Pero évidemment esto no tenía importancia en aquel momento. Lo importante era reconquistar lo antes posible mi reputación a los ojos de Zverkov y de Simonov. Esta idea me absorbió de tal modo, que ya no volví a pensar en Lisa en toda la mañana.
Ante todo, tenía que pagar inmediatamente mi deuda a Simonov. Tomé una decisión extrema y fui a pedir un adelanto de quince rublos a Antón Antonovitch. Dio la feliz casualidad de que estaba de excelente humor, y me concedió al punto el anticipo. Me sentía tan feliz, que mientras firmaba el recibo empecé a contar con gran desenvoltura Antón Antonovitch que había estado de jarana en el Hotel París con unos amigos, para celebrar el ascenso de un camarada, de un amigo de la infancia, o poco menos. «Es un gran juerguista, ¿sabe?, un niño mal criado, pero de excelente familia. Gran fortuna, carrera brillante, ingenioso, encantador, siempre enredado en aventuras... ¿Comprende?
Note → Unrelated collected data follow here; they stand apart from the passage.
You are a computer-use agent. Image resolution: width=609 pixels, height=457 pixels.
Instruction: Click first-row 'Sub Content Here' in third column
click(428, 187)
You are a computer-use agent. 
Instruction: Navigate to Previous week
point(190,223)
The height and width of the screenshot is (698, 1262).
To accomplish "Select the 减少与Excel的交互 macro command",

Después de media docena de botellas de champán, fuimos allá abajo...» y dije todo esto con palabra fácil y en un tono ligero y alegre.
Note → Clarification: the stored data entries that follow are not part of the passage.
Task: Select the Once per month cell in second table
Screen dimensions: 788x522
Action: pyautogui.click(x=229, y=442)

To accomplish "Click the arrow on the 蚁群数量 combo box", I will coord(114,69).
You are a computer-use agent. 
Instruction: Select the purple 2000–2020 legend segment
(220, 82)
Volví a casa y escribí inmediatamente a Simonov. Todavía hoy admiro el tono franco y de buen chico que di a aquella carta, y su estilo, verdaderamente digno de un gentleman. Me acusaba a mí mismo con habilidad y nobleza, y, sobre todo, sin palabras inútiles. Me excusaba, «si se me permitía excusarme», declarando que, como no estaba acostumbrado a beber, el primer vaso que había tomado, mientras los esperaba en el Hotel París, espera que duró desde las cinco hasta las seis, me había embriagado completamente. Dirigía mis excusas a Simonov, pero le rogaba que se las transmitiera a los demás, especialmente a Zverkov, a quien me parecía -«me acuerdo de eso como a través de un sueño»- haber ofendido gravemente. Añadía que mi gusto habría sido ir a disculparme personalmente, pero que me dolía la cabeza y, esto sobre todo, estaba demasiado confuso.
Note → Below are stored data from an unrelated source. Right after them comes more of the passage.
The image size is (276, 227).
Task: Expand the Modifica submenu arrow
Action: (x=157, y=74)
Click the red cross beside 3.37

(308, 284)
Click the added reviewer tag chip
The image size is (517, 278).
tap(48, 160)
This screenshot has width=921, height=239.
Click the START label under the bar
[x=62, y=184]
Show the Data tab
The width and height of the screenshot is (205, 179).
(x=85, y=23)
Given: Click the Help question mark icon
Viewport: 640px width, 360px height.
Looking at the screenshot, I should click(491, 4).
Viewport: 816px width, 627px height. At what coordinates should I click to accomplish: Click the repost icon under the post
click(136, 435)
Me sentí especialmente satisfecho por la ligereza de espíritu y por la elegante displicencia que se percibían a través de mis excusas y que daban a entender, mucho mejor que todas las explicaciones, que lo ocurrido el día anterior no tenía para mí la menor importancia. ¡No estoy abrumado, como seguramente se imaginan ustedes, señores! Por el contrario, considero todo esto con la mayor tranquilidad, como corresponde a un gentleman que se respete a sí mismo.